Maar gij zult ontvangen de kracht des Heiligen Geestes, Die over u komen zal; en gij zult Mijn getuigen zijn.
— Handelingen 1: 8a
Gisteren noemden we dat het getuige zijn van Christus een opdracht is voor alle christenen. Toch zegt de Heere Jezus niet: Je moet een getuige van Mij zijn, maar je zúlt getuige van Mij zijn. Het is ook een belofte. Deze belofte neemt alle vrees weg, geeft ook bekwaamheid en innerlijke bewogenheid om te kunnen getuigen. Je kunt niet meer zwijgen van Gods genade betoond aan een arme verloren zondaar.

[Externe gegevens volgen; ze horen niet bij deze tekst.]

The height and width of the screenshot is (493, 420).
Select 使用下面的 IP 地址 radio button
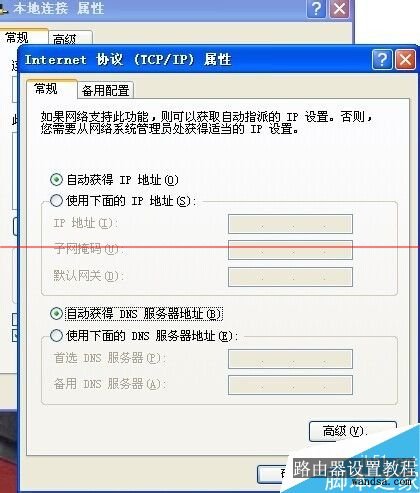pyautogui.click(x=56, y=201)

Het is dus naast een opdracht, ook een belofte en tegelijk een bemoediging. Eenieder die door genade een volgeling van Christus is geworden, zal het ook doen, getuigen van die ene Naam die onder de hemel gegeven is tot zaligheid. En de een zal dat meer met woorden doen dan de ander. Maar Gods genadewerk kan en zal niet verborgen blijven.
Over waar de discipelen moeten getuigen, zegt de Heere Jezus ook wat. De discipelen moeten dicht bij huis beginnen, namelijk te Jeruzalem. Waar zoveel vijandschap tegen Christus leefde en nog leeft. Juist daar moeten ze beginnen. In Handelingen 2 zien we dat daar luid en duidelijk het getuigenis heeft geklonken. Het leert ons dat we dicht bij huis moeten beginnen. De zendingsterreinen liggen onmiddellijk achter of naast onze voordeur.
Dat getuigen wordt overigens niet door iedereen in dank afgenomen. Daar heeft de Heere Jezus zijn volgelingen al op gewezen: ‘Zij hebben Mij vervolgd, zij zullen ook u vervolgen.’ In het Griekse woord ‘marture’ horen we het woord martelaar. Christus’ getuigen zijn desnoods ook bloedgetuigen die hun getuigenis met hun eigen bloed ondertekenen. Denk aan Stéfanus, een kroongetuige die de eerste bloedgetuige van Christus werd.